>> Start Selected text

To make it more flexible and easy to reuse? I have implemented most features I need now.


Because I already have a powerful distributed architecture. I was curious about the architecture of pyspider.

For example, how the queue is handled? Is it centralized? Is there a server managing it?


the architecture of pyspider: http://blog.binux.me/assets/image/pyspider-arch.png

And yes for centralized queue which is in scheduler. It's designed to satisfy about 10-100 million urls for each project.

scheduler, fetchers, processors are connected with rabbitmq(alternatively). Only one scheduler is allowed. But you can run multiple fetchers or processors as needed.


Will it be a good fit if I, running on a hundred servers, need to scrape just the home page of a million sites? No analysis of the pages, that is done later.


The fetcher fit you already...


You are running

   phantomjs phantomjs_fetcher.js
and using it as proxy? The setup instructions are a bit unclear on this.


I want to make it a http proxy in the beginning. But I found it hard to do so. Then I post every to it, but haven't change the name.

But it works like a proxy, that any request with `fetch_type == 'js'` would be fetched through phantomjs and the response back to tornado_fetcher.


http://demo.pyspider.org/debug/js_test_sciencedirect is a sample for this.

There is a phantomjs fetcher that can render the page as WebKit did. Furthermore, you can have some JavaScript running before/after page loaded to simulate a mouse click.


But will it not be slow? Assuming downloading css/images etc?


Images not downloaded default. Both the fetcher and the phantomjs proxy is totally async.

>> End Selected text
>> Start Data extract

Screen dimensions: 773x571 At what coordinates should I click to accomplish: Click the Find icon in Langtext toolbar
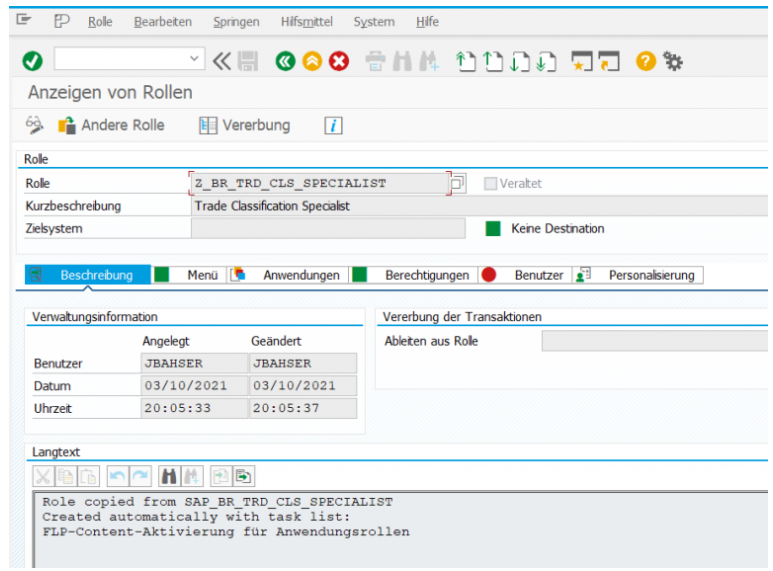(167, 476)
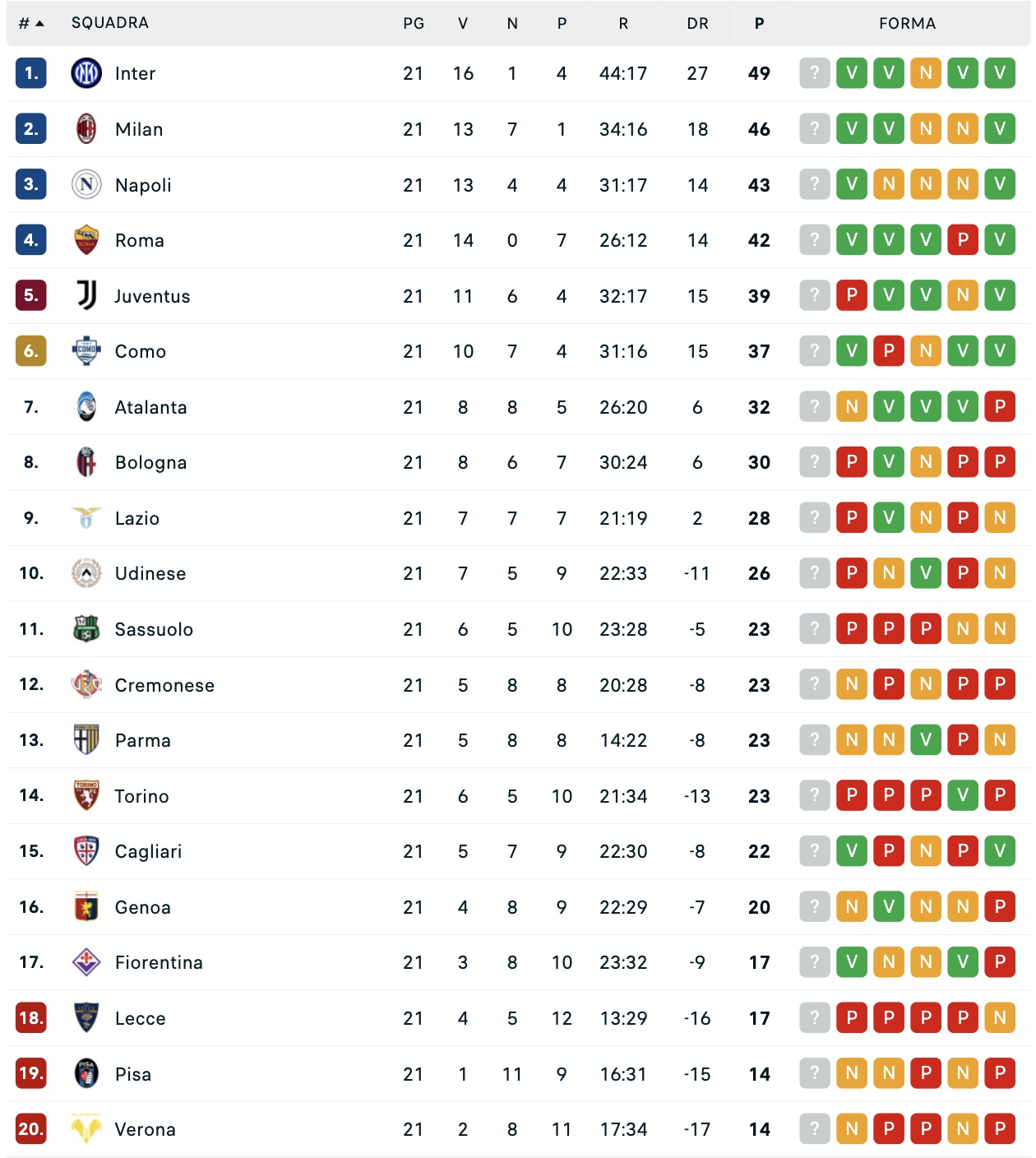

>> End Data extract

*What to do:*
1. Answer these from the pyspider discussion:
(a) How many URLs per project is the centralized queue designed to handle?
(b) How many schedulers may run at once?
(c) Are images downloaded by default?
2. Extend the pyspider discussion with the next message, following on from its final reply.

*Results:*
1.
(a) About 10-100 million URLs per project.
(b) Only one.
(c) No.

2.
Yes, the scheduler, fetcher, processor is stand alone here, they are running in different process. But they are sharing some common libs. I haven't made a decision how to put them into a single package, and running together.

Any advice or project that I can refer to?


agree


What is the recommended way? (Serious question, I have larger projects that I would someday like to refactor into proper packages)


There is also these guides that provide plenty of information on how packages work and best practices:

https://packaging.python.org/en/latest/distributing.html

https://github.com/pypa/sampleproject


I have "organize the code using a single top-level package".


Because the name "libs" is now installed into the global module namespace. It's better to use a less generic name.


Currently, yes and no.

pyspider is running original python code, something like portia is a code generator (Apologize if I'm wrong, I have not use it). So it can been made as another WebUI module.

But for flexible, I have no idea how to make it right currently. So, We have a css selector helper, but no plan for a complete tool.


I am not trying to offend you, but I really don't understand when someone says "yes and no". I hear it more and more these days. Is this becoming a cliche? It can be "yes" or "no", not both together. "yes and no" is "no" for me.


Don't know about other languages, but in german this phrase is pretty common when there is no clear yes or no answer. Like "yes to some extend but not completely"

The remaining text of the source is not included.